Instructions for the task:
Leave the pictures out and quote only the lines from the one with "Given: Click the green up-arrow beside 21.7%" down to the end of the listing below.

___

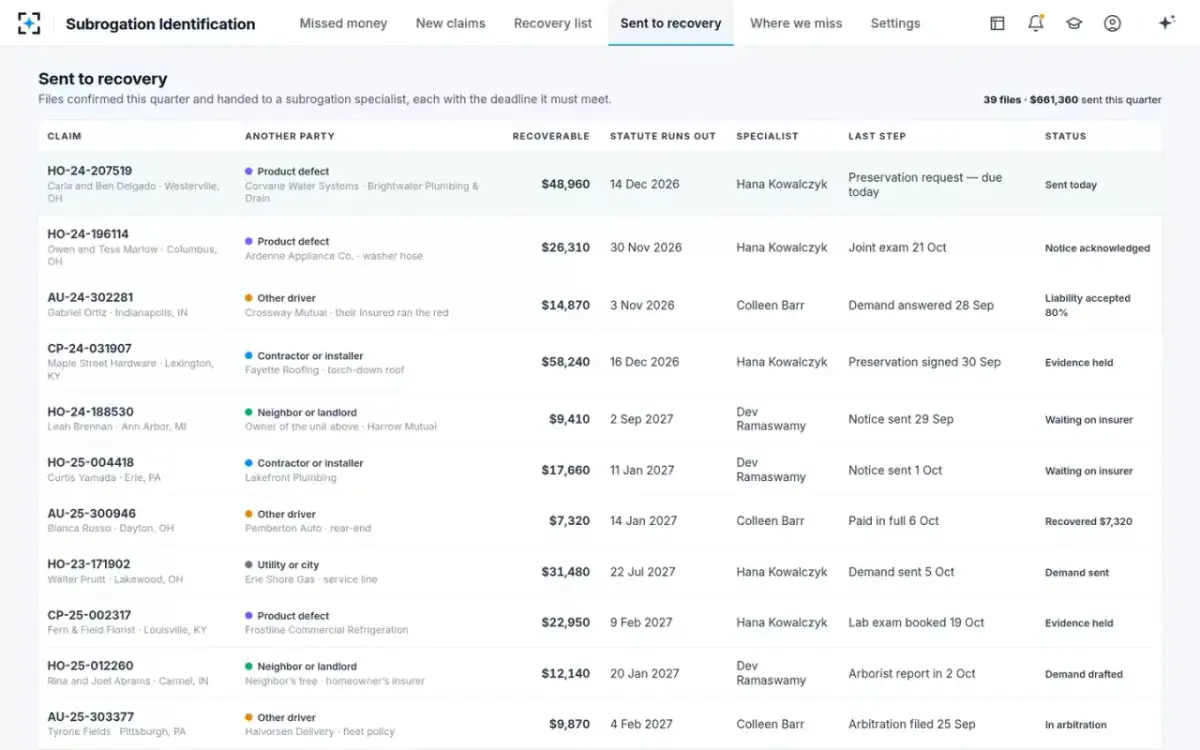Image resolution: width=1200 pixels, height=750 pixels.
Task: Open the New claims tab
Action: 450,23
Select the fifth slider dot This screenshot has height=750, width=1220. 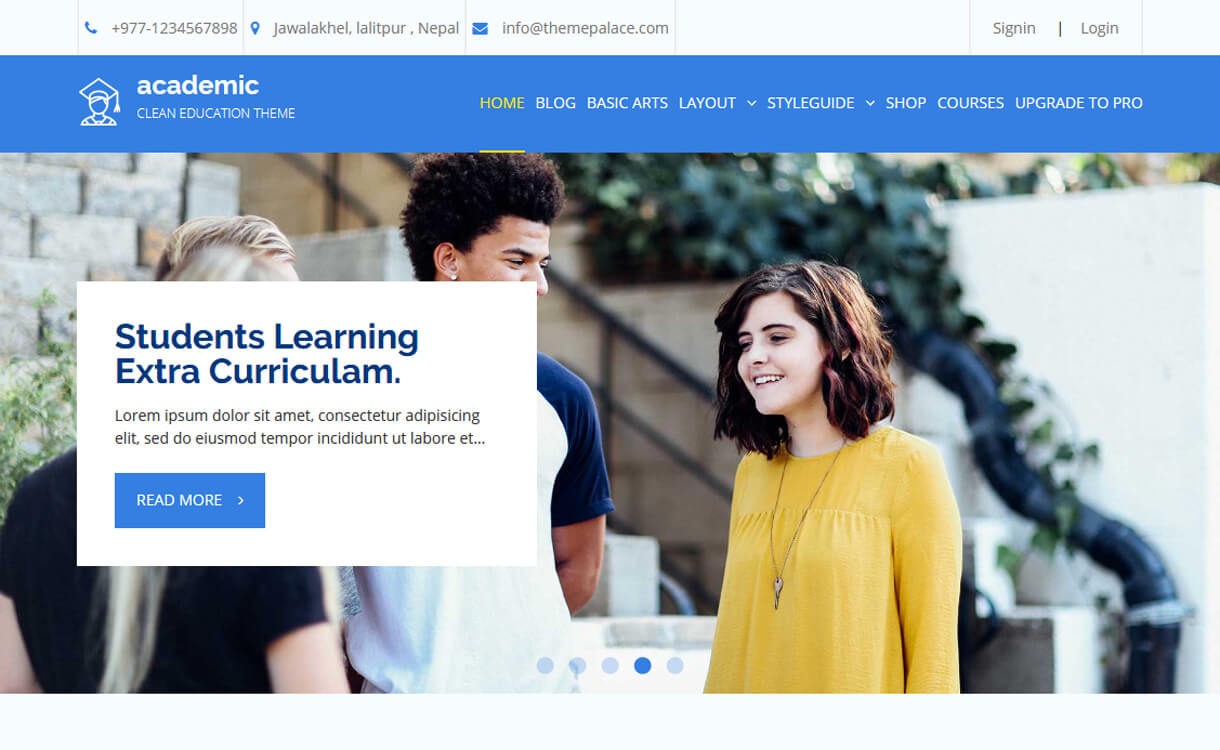click(675, 665)
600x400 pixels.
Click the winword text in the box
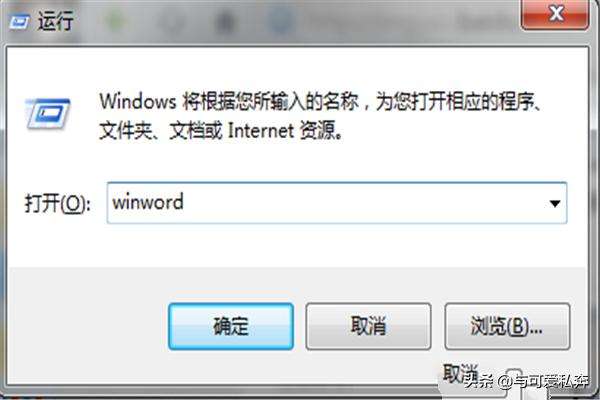point(148,202)
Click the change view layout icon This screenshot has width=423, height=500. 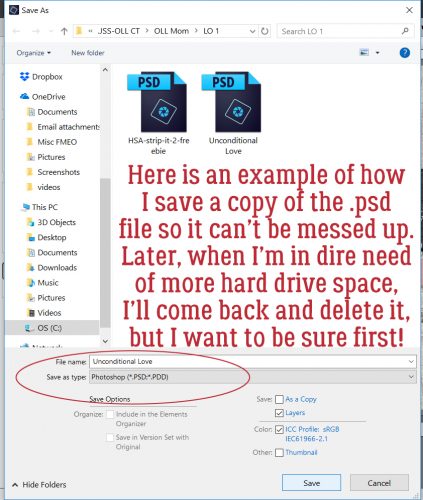point(364,52)
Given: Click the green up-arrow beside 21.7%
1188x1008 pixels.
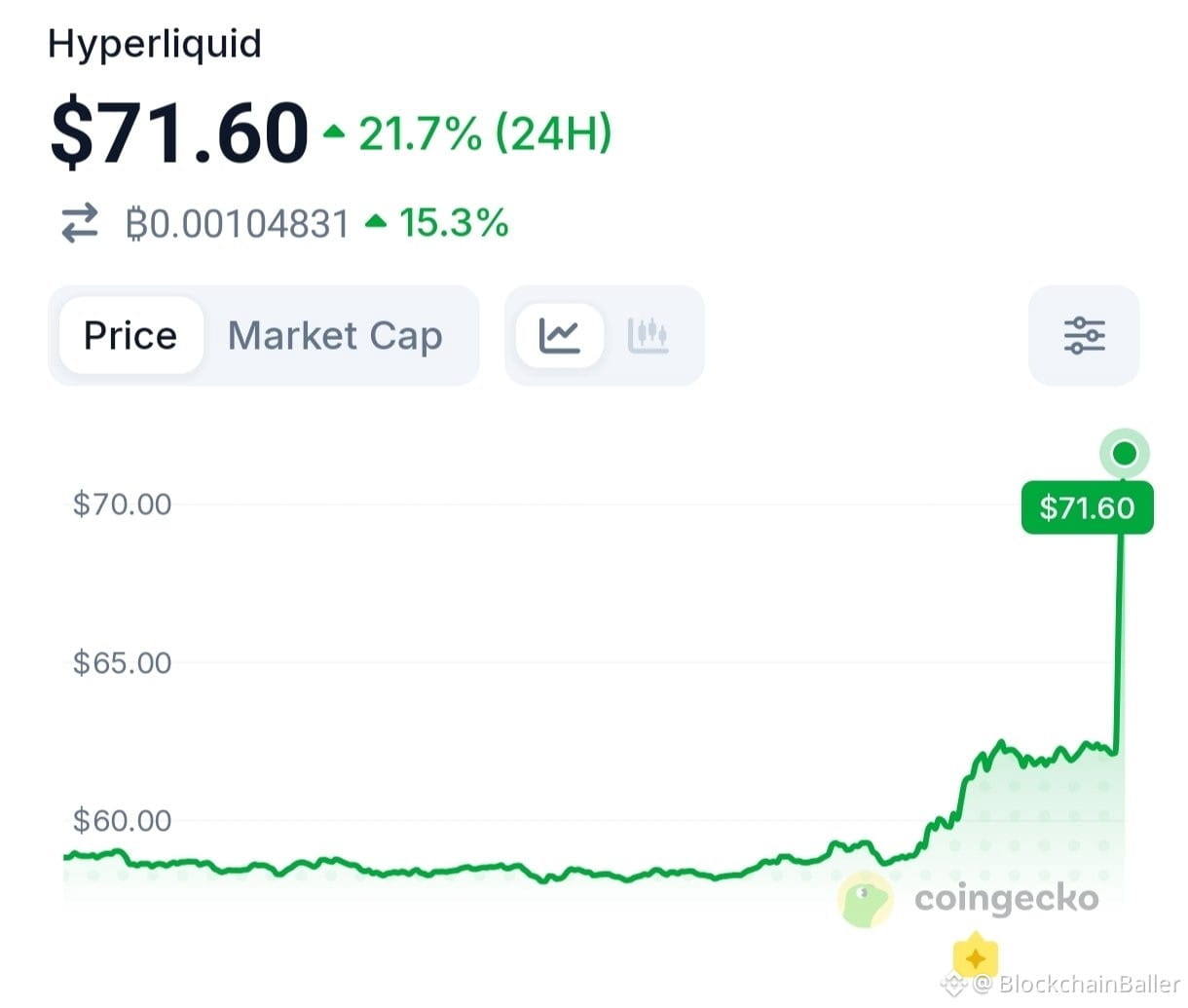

___

Exercise result:
Given: Click the green up-arrow beside 21.7%
1188x1008 pixels.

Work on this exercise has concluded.